Тут она откинула полог с одного мольберта, и Маняшиным глазам открылся очередной шедевр «детского творчества» — театральная маска, из глазниц и ротового отверстия которой кучей валились дождевые черви.
— Театр ты тоже не любишь, так? — Зрелище было на редкость омерзительное.
— Театр — сосредоточение лжи, — уверенно заявила Ульяна. — Актеры — самые отвратительные лжецы на свете.
— Да ведь никто и не ходит в театр, чтобы узнать сводку текущих новостей, — пожала плечами Маняша. — Это искусство. Душевные переживания, внутренний мир…
— Люди и так постоянно врут и выкручиваются, скрывают правду даже от себя. А в театре эту человеческую ложь еще и лживо изображают на сцене. Одно на другое наслаивается. От такого пирога меня просто выворачивает.
Маняше надоело ее сумрачное брюзжание. От темного эпоса отчаянно потянуло на свежий воздух. Она отвела взгляд от картины и… застыла, едва сдержавшись, чтобы не вскрикнуть. На большом листе, валяющемся прямо у нее под ногами, она увидала знакомое лицо, искаженное страхом и болью. На шею этого человека была накинута петля. Понятно, что его душили. Ошибки быть не могло — Ульяна нарисовала именно убитого недавно физика и, видимо, в последние секунды его жизни.
— А это? — с трудом выдавила из себя Маняща. — Это откуда?
— Ну… — Ульяна почему-то сконфузилась, что было странно, поскольку она редко смущалась. Попросту говоря, Маняша вообще впервые видела ее в таком состоянии. — Это этюд… Хотела написать картину человека при смерти.

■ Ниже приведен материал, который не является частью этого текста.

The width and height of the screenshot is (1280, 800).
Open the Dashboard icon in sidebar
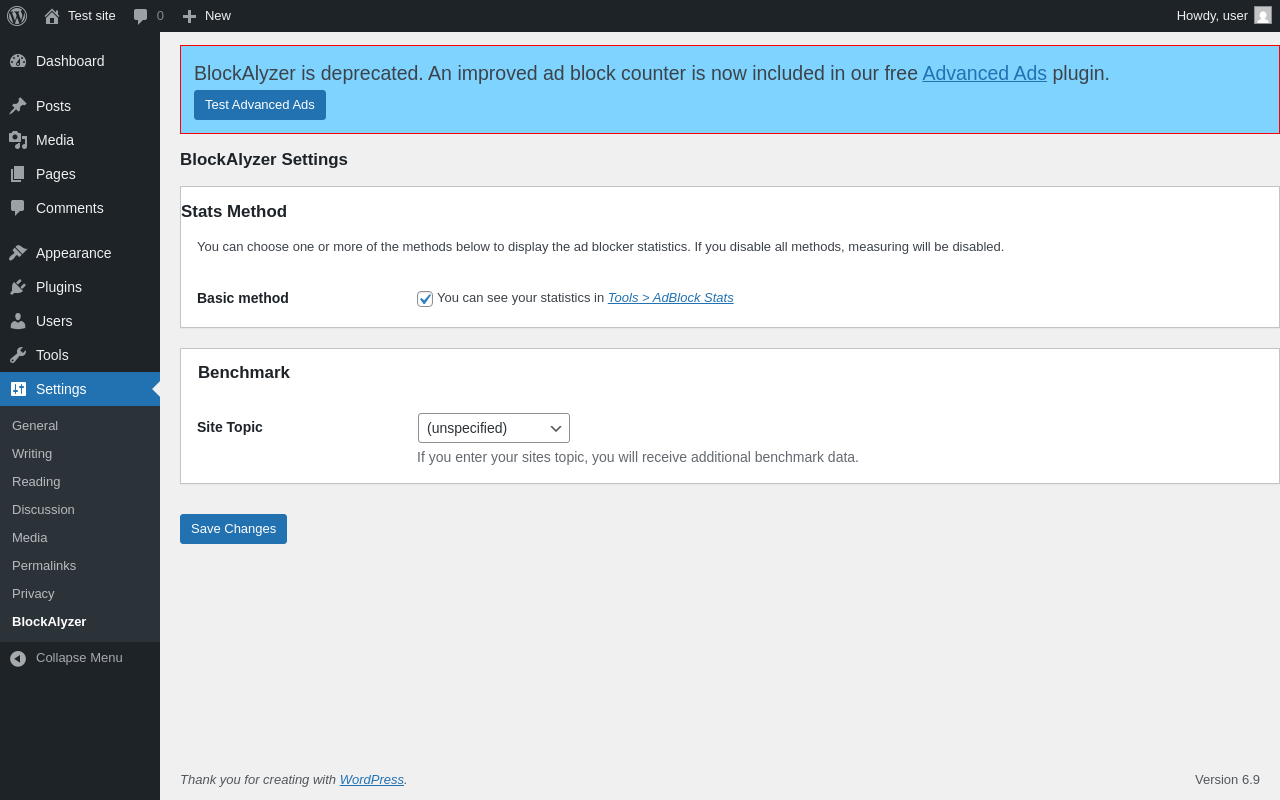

Потом передумала.
— А почему физика?
— Почему, почему… — совсем вышла из себя Ульяна. — Потому что на злобу дня.
— Но это так живо написано, будто бы ты видела…
— Ох! — скривилась художница, потом нагнулась, подобрала лист и отшвырнула его к стене. — Я просто представила себе, как должно выглядеть лицо физика в момент его гибели, вот и все.
— А тебе его не жалко? — спросила Маняша, потому что впервые за все время ей самой стало по-настоящему жаль этого противного мужика, от которого, кроме неприятностей, она в жизни ничего не получала. Теперь она вдруг поняла, что он был человеком, неважно каким, но он испытывал муки и страх, а потом его убили.